En el mundo hubo varias reacciones. Por lo general, los países consumidores tuvieron que reducir el consumo de petróleo y sus derivados. El cambio horario de este próximo fin de semana fue una de las muchas reacciones, en una época en la que las fábricas –que eran las principales empleadoras– empezaban la jornada de trabajo muy pronto y disponer de luz del día antes en invierno parecía una buena idea. En muchos países se limitaron los días que podía conducirse y las iluminaciones navideñas. En general, hubo una gran conciencia de que la gasolina y el gasóleo procedían de petróleo importado, que se había encarecido y cuyo consumo debía ahorrarse.
Dentro de esta reacción general, hubo estados que trataron de compensar la falta de petróleo con medidas para las empresas y los trabajadores (Reino Unido, Francia e Italia; también EEUU, a pesar de que eran productores). Esto provocó inflación y puso en marcha un círculo vicioso de subidas salariales, facilidades de endeudamiento en las empresas y más inflación, que llevó a lo que se conoció como "estagflación" (estancamiento con inflación). De 1974 a 1979 la estaflación se extendió a grandes países occidentales y los abocó a una completa pérdida de competitividad. El estado se metía demasiado en la vida económica y alimentaba una inflación descontrolada. De ahí salió la reacción thatcheriana en Reino Unido y la reaganiana en EEUU.
Otros países –la República Federal de Alemania y Japón, grandes importadores de petróleo–, se hicieron el cargo de que la crisis había venido para quedarse y que su falta de petróleo debía corregirse liberándose en lo posible de la necesidad de importarlo tanto. Repercutieron totalmente los incrementos de precios en los consumidores e incentivaron a particulares y empresas a ahorrar el consumo de productos petroleros.
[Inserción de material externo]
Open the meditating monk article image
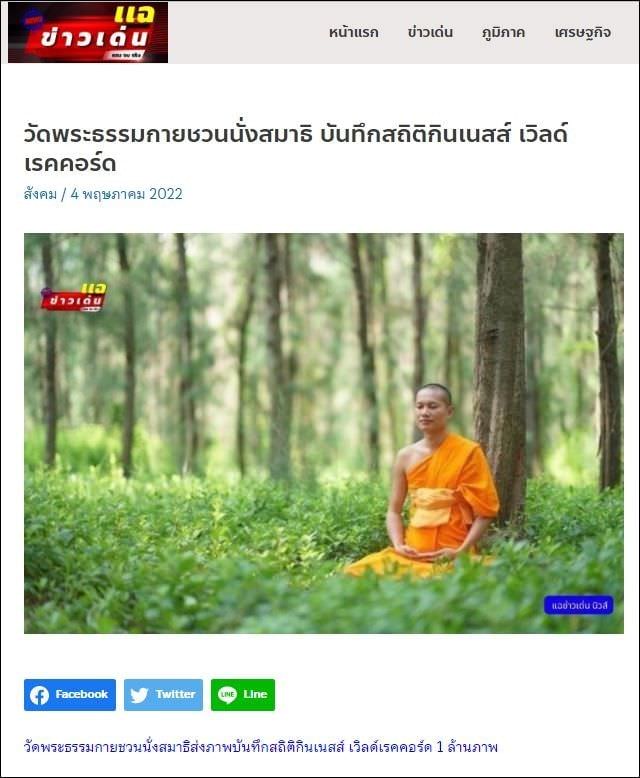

En pocos años sus industrias fueron abandonando los sectores más consumidores de petróleo (industria pesada, en general) y se adentraron en nuevas tecnologías menos intensivas en energía –electrónica y la microelectrónica–, que les permitirían entrar en una nueva ola de progreso y competitividad industrial que les dio décadas de prosperidad.
Otros –España, pero no solo– negaron la crisis. En esos años finales del franquismo, con Franco enfermo y su muerte visiblemente cercana, los gobiernos del dictador decidieron asumir los costes del petróleo más caro reduciendo la recaudación de impuestos sobre los carburantes. El principal impuesto indirecto desapareció en muy poco tiempo y se pasó a subvencionar el consumo de gasolina. El resultado fue que España se convirtió en atractiva para las industrias más consumidoras de energía, que se instalaron allí para disfrutar de estas subvenciones.
Cuando la crisis del petróleo se repitió a raíz de la guerra entre Irak e Irán (1979-1981) y los precios se multiplicaron de nuevo por tres, los primeros países habían cambiado su modelo de estado del bienestar por uno de capitalismo de mercado muy competitivo, con mucho empobrecimiento; los segundos habían hecho una nueva revolución industrial y se convertían en las economías más avanzadas del mundo, y los terceros estaban inmersos en una crisis industrial sin esperanza. España había elegido el último camino y lo pagó muy caro, con una crisis de diez años, paro masivo y una industria muy nueva pero completamente obsoleta, a reconvertir.
Dado que esta guerra puede seguir por bastante tiempo y que el encarecimiento del petróleo durará mucho debido a la destrucción de la capacidad productiva, ¿qué camino queremos seguir? Por ahora parece que decidimos repetir el modelo tardofranquista: subvencionar el consumo de derivados del petróleo y esperar a que la suerte nos acompañe. Esto no debería ser en modo alguno una solución que se consolidara. Económicamente, sería un gran error que volveríamos a pagar caro. Se convertirían en más pobres sin haber intentado convertirse en más productivos y competitivos consumiendo menos petróleo de importación. Además, subvencionaríamos a los países vecinos, como ya se ha empezado a ver. Mientras, habría que inspeccionar y multar a quienes han incrementado precios antes de que se hubieran subido los costes de sus abastecimientos. Ellos son los primeros y principales beneficiarios de las subvenciones.